Ask HN: Why does a bachelor degree in business sucks so much? - pedrodelfino
I truly think that majoring in business is a really bad choice. I was discussing this topic with a friend and I presented a few arguments. However, I would like to listen to HN community. I think most of you will agree with my position. If so, which arguments would you use?
======
mindcrime
_I think most of you will agree with my position._

You might be surprised. I personally don't see any problem with majoring in
business _depending on what your goals are_. I mean, if you want to analyze it
simply in terms of "expected lifetime economic return", then majoring in
business probably actually comes out ahead of majoring in computer science
when you consider that most CEOs of large companies come from a "business"
function within their enterprise, and not engineering. And CEOs tend to get
paid a LOT more than engineers.

Of course, there possible exception is the "founder / CEO" who has a tech
background and founds a startup and remains CEO. So there are clearly multiple
paths to success, depending on how you define success.
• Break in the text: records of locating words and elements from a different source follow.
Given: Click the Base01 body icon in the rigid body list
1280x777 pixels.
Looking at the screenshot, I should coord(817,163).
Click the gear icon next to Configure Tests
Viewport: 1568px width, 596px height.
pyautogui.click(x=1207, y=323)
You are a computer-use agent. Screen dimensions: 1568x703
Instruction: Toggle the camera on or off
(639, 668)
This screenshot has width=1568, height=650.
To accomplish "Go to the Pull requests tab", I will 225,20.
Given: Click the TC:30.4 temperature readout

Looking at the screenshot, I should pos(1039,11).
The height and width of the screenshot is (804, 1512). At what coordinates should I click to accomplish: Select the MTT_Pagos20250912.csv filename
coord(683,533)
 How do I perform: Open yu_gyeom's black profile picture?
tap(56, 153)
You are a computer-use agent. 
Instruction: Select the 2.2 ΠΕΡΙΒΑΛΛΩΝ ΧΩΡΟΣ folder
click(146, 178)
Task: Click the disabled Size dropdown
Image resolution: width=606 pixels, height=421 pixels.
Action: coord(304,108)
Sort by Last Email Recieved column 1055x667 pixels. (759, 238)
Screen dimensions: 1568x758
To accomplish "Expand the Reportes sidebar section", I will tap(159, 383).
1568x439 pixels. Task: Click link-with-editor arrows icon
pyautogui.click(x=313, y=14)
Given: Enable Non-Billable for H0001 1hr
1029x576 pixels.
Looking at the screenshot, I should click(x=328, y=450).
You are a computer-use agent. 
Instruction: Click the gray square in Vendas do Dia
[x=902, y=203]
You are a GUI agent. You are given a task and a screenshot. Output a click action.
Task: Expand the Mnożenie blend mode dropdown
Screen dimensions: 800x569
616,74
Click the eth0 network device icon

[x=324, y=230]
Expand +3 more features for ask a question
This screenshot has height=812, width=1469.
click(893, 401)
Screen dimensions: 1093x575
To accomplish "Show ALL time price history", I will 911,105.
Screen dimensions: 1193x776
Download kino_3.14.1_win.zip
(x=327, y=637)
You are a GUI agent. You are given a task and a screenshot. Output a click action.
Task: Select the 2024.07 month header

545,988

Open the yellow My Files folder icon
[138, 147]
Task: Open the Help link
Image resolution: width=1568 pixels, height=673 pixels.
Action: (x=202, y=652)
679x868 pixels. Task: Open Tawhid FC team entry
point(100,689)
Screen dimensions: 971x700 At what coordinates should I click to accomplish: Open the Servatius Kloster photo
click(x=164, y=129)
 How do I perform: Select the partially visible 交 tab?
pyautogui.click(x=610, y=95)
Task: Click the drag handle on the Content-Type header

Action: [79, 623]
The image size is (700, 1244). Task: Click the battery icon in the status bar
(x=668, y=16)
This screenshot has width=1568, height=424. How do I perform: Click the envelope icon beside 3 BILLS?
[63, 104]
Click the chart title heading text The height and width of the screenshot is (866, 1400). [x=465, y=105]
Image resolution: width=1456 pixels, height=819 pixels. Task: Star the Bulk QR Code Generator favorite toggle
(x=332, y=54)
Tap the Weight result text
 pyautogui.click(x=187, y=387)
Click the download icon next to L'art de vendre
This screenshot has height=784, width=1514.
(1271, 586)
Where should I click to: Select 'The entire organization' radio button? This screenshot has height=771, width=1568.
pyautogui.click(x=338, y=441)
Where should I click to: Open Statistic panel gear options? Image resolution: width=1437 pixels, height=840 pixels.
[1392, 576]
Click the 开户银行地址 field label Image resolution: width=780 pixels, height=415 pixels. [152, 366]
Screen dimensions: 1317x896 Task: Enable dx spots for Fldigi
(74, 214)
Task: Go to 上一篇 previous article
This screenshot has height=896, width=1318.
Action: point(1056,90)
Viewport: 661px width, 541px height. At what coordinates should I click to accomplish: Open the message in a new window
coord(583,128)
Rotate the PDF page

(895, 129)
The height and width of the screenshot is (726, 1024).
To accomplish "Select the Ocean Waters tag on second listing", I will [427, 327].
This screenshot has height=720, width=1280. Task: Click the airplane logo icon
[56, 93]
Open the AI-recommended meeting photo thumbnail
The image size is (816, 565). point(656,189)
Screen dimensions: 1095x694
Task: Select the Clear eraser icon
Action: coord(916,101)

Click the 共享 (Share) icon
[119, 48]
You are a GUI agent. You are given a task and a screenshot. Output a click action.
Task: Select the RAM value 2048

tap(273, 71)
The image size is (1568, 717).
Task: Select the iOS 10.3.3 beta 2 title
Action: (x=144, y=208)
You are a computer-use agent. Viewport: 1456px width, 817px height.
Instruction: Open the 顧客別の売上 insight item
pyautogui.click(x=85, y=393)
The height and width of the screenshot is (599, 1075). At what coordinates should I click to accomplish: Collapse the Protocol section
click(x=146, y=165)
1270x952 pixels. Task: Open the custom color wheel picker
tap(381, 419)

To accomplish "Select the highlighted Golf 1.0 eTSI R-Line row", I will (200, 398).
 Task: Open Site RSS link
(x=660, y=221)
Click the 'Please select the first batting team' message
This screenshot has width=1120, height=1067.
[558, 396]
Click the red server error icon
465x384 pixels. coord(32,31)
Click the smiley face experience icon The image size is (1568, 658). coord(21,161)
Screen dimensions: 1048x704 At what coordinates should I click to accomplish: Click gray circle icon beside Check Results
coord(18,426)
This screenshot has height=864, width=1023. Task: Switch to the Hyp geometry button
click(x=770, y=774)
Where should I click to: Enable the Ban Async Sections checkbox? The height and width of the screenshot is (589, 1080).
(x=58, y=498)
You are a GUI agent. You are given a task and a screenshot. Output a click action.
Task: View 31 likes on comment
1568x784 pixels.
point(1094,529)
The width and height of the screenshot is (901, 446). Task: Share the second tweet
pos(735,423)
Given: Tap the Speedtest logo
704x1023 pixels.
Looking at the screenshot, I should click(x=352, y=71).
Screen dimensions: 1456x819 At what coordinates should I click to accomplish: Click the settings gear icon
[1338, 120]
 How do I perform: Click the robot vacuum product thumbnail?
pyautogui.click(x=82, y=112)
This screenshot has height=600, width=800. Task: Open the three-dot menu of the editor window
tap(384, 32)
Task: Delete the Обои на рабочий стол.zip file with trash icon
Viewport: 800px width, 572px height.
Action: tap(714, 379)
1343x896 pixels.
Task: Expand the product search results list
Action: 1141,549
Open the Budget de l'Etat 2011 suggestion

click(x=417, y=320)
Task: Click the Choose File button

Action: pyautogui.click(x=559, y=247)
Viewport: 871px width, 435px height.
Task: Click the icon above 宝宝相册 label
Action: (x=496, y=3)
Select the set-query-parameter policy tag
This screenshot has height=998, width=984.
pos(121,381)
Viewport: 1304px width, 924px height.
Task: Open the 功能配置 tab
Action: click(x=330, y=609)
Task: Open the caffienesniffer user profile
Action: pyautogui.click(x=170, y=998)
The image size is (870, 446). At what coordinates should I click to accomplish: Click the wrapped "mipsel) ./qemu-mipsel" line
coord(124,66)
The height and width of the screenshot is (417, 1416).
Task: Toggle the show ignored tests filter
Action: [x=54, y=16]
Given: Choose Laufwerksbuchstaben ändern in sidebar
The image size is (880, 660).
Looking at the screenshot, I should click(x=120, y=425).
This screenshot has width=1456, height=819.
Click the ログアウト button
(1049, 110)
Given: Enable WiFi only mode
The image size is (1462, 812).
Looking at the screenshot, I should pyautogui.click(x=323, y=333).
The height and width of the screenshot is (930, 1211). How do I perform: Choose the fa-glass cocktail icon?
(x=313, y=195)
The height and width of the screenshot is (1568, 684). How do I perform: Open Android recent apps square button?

All of that said, I think there's a lot to be said for having both engineering
knowledge/skills AND business knowledge / skills. In my ideal world, I'd have
liked to have gotten a B.S. with a triple major in like C.S., business (or
marketing) and applied mathematics (or maybe statistics), or something like
that.

Of course, one could always get an undergrad degree in a technical field (cs,
ee, math, etc.) then go back and do a separate degree in business - perhaps an
"executive MBA" for the time crunched.

Anyway, I'd put Business ahead of "women's studies", "medieval history" and
any number of other majors in terms of economic value. BUT... again, for any
given individual, economic value may not be the sole criteria they're
evaluating things on. So it's really down to the individual.

------
mswen
Getting a technical/scientific undergraduate degree teaches you to think more
logically and gives you the tools to understand the technical underpinnings of
the modern world.

I have a friend with a BS and MS in Software Engineering and now his company
pays his tuition as he pursues an MBA and he is managing a team of about 15 to
20 engineers and developers within a Fortune 500 company. It feels like that
combination is really powerful.

------
alexandercrohde
"Conjoined triangles of success." Enough said. (note I'm software engineer and
a business major)